Tutti valori che vengono urlati allo spettatore e reiterati alla nausea, senza troppa volontà di argomentare o costruire un percorso narrativo in tal senso, quasi lanciando nel mucchio una dichiarazione di intenti che non si accompagna all'effettiva azione dei personaggi, rimanendo cristallizzata nella sua forma primigenia idealizzata, sminuendo così - e talvolta ridicolizzando - il percorso affrontato dai protagonisti, veri e propri personaggi erranti che si fanno scudo di concetti e temi che in fondo capiscono poco, figuriamoci trasmetterli allo spettatore che si trova catapultato in una relazione decostruita che vive di uno slang a dir poco bizzarro che schiaffeggia al ritmo di "bool" e "babyluv" e che mina alquanto la credibilità del tutto, non aiutando nel proprio generale disordine concettuale.

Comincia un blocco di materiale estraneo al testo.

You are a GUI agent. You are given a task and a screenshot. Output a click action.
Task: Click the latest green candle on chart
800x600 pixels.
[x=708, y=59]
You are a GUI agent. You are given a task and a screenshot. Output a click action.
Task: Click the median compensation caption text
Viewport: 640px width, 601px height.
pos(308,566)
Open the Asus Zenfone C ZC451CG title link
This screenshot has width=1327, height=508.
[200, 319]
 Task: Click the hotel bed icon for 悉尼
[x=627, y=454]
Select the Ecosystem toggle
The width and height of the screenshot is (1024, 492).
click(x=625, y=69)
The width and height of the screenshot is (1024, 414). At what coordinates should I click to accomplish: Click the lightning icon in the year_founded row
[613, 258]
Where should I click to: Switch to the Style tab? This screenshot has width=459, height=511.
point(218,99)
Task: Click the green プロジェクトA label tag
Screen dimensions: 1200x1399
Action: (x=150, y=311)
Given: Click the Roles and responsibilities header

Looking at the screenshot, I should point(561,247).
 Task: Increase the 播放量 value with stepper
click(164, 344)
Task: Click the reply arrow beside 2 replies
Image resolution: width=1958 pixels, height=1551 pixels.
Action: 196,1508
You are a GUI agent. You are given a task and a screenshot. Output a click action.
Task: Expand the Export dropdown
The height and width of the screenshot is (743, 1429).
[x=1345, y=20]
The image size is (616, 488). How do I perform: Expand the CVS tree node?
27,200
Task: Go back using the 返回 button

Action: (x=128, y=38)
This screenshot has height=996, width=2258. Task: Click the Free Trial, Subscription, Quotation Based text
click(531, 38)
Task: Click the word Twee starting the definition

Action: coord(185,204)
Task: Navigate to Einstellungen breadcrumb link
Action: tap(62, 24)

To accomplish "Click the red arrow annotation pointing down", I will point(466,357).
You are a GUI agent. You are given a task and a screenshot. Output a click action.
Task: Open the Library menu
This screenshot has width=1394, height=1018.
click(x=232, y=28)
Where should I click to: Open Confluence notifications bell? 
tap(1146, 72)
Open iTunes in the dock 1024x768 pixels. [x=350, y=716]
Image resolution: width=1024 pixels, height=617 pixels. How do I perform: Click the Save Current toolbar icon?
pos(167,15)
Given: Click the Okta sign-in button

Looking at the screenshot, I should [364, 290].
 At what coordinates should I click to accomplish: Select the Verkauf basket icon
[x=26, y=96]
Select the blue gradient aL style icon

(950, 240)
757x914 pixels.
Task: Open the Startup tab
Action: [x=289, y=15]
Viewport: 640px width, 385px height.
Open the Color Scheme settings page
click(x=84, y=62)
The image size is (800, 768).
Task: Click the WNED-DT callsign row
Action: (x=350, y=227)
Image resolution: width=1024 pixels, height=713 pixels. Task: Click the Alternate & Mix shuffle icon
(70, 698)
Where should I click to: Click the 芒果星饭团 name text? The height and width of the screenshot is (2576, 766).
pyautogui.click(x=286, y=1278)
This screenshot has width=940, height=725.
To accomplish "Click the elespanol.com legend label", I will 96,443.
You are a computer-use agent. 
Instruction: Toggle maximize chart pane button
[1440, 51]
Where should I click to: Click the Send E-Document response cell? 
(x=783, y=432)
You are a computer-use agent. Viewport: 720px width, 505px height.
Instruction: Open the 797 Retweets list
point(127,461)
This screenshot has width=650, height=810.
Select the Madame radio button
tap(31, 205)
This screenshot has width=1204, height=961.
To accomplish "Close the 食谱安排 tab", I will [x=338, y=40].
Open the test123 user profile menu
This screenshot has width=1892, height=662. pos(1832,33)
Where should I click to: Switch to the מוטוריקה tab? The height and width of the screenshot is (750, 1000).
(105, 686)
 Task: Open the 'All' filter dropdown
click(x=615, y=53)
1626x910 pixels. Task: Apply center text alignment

Il caso più eclatante è la contestualizzazione e il tentativo di trasmettere il mondo fantastico di Boo'ya Moon; un puzzle che ogni volta è costretto a ricomporsi per dare nuove sfaccettature alla natura miracolosa della pozza, un ruolo ai misteriosi ammantati delle gradinate o una giustificazione alla minaccia dello Spilungo.

La percezione che trova conferma nel prosieguo degli episodi è che King non riesca a focalizzare di volta in volta una struttura-puntata che renda giustizia al crescendo narrativo della stagione, perdendosi in dettagli ossessivi e fuori posto, reiterazioni e integrazioni su eventi minori, o aggiungendo tasselli ad una storia d'amore che in fondo non convince mai pienamente e sembra celare al contrario una natura a tratti egoistica che ha il sapore della beffa nel finale, quando il tentativo di trasformare la storia di Scott in un quella che avrebbe dovuto essere fin dall'inizio la storia di Lisey, non finisce mai di appagare o convincere.

Per fortuna a non far affondare la nave interviene la regia del cileno Pablo Larraín, che cerca di restituire con rigore e pulizia le atmosfere di King, instillando gocce di lirismo e d'inquietudine nei momenti giusti e centrando alcuni punti cruciali della messinscena, come la rappresentazione stessa di Boo'ya Moon, sebbene il risultato non possa per forza di cose dirsi del tutto soddisfacente a causa degli squarci di scrittura descritti poc'anzi.

Un tentativo di salvezza reiterato anche dal buon cast capitanato da Moore e Owen - che non sembrano comunque a proprio agio nei momenti più bizzarri dello show -, e che trova sprazzi di qualità anche in Joan Allen and Jennifer Jason Leigh nei panni delle sorelle di Lisey e in Dane DeHaan, che ce la mette tutta, ma il suo Jim Dooley rimane purtroppo una delle vittime eccellenti dei problemi appena affrontati.

La storia di Lisey Ce l'abbiamo messa tutta per riuscire ad entrare a Boo'ya Moon e farci coinvolgere dalla storia di Lisey, ma quello che il Re considera il proprio romanzo preferito, già di per sé non è il migliore. Ad evitare il disastro ci pensano Larrain, Moore e Owen, oltretutto l'accanimento di King in fase di adattamento ci fa capire quanto l'autore creda nel proprio progetto, ma fatichi nel trasmetterne il cuore, trasformando la visione dello show nella scalata alla volta di una vetta che, quando raggiunta, non restituisce una vista che sia appagante e che faccia gioire nonostante degli sforzi compiuti per conquistarla.